Friday, September 7, 2007

Dynamic Host Configuration Protocol

The Dynamic Host Configuration Protocol (DHCP) is a set of rules used by communications devices such as a computer, router or network adapter to allow the device to request and obtain an IP address from a server which has a list of addresses available for assignment.
DHCP is a protocol used by networked computers (clients) to obtain IP addresses and other parameters such as the default gateway, subnet mask, and IP addresses of DNS servers from a DHCP server. The DHCP server ensures that all IP addresses are unique, e.g., no IP address is assigned to a second client while the first client's assignment is valid (its lease has not expired). Thus IP address pool management is done by the server and not by a human network administrator.
DHCP emerged as a standard protocol in October 1993. DHCP is a successor to the older BOOTP protocol, whose leases were given for infinite time and did not support options. Due to the backward-compatibility of DHCP, very few networks continue to use pure BOOTP. As of 2006, RFC 2131 (dated March 1997) provides the latest DHCP definition. As of 2004, the latest non-standard of the protocol is RFC 3315 (dated July 2003), which describes DHCPv6 (DHCP in an IPv6 environment).

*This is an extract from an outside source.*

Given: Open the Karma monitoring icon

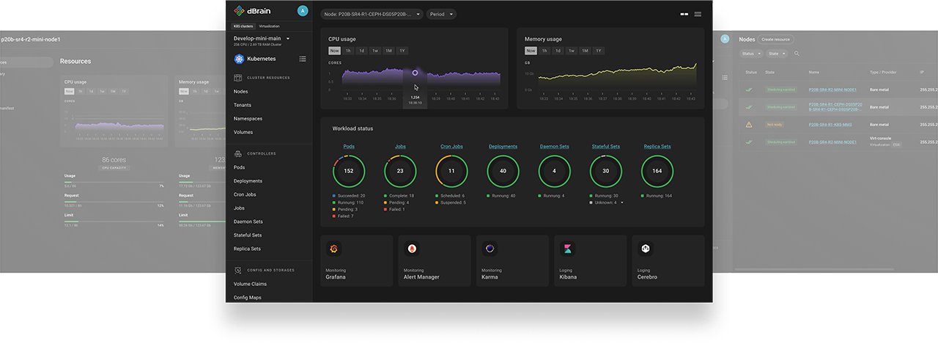Looking at the screenshot, I should tap(490, 249).
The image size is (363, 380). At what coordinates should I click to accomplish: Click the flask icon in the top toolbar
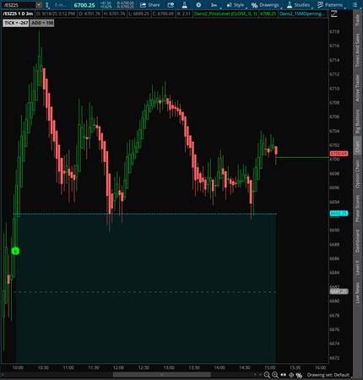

The Dynamic Host Configuration Protocol (DHCP) automates the assignment of IP addresses, subnet masks, default gateway, and other IP parameters.[1] When a DHCP-configured machine boots up or regains connectivity after a network outage, its DHCP client sends a query requesting necessary information from a DHCP server. The DHCP server manages a pool of IP addresses and also has information about client configuration parameters such as the default gateway, the domain name, the DNS servers, other servers such as time servers, and so forth. The query is typically initiated immediately after booting up and must be completed before the client can initiate IP-based communication with other hosts. The DHCP server replies to the client with an IP address, subnet mask, default gateway, and other requested information such as DNS server, etc.

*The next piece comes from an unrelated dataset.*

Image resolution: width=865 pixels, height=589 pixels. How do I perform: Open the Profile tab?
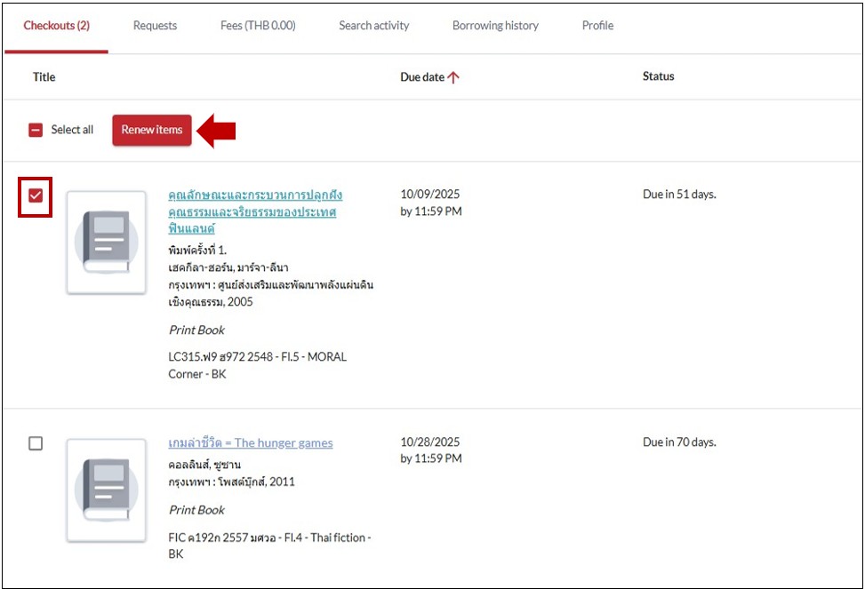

DHCP provides three modes for allocating IP addresses. The best-known mode is dynamic, in which the client is provided a "lease" on an IP address for a period of time. Depending on the stability of the network, this could range from hours (a wireless network at an airport) to months (for desktops in a wireline lab). At any time before the lease expires, the DHCP client can request renewal of the lease on the current IP address. A properly-functioning client will use the renewal mechanism to maintain the same IP address throughout its connection to a single network. Maintaining the same IP address is important to correct functioning of higher-layer protocols. However, if the lease actually expires, the client must initiate a new negotiation of an IP address from the server's pool of addresses. As part of the negotiation, it can request its expired IP address, but there is no guarantee that it will get it.
The two other modes for allocation of IP addresses are automatic (also known as DHCP Reservation), in which the address is permanently assigned to a client, and manual, in which the address is selected at the client (manually by the user or any other means) and the DHCP protocol messages are used to inform the server that the address has been allocated.
Configuring firewall rules to accommodate access from machines who receive their IP addresses via dynamic DHCP is problematic because the IP address can vary over time. If fine-grained control of access to an IP address is required, the automatic or manual mode should be used for allocating the address.
The negotiation for an address is initiated by a client broadcast. If the DHCP server is not on the local area network and the router is not specially configured, the DHCP server will not receive the broadcast message because routers do not forward broadcasts. However, most routers can be configured as relay agents to forward messages to the DHCP server and to return the server replies to the client. This mode of operation occurs in large organizations using a single DHCP server to supply client configuration to many different networks. Home users should never need this functionality.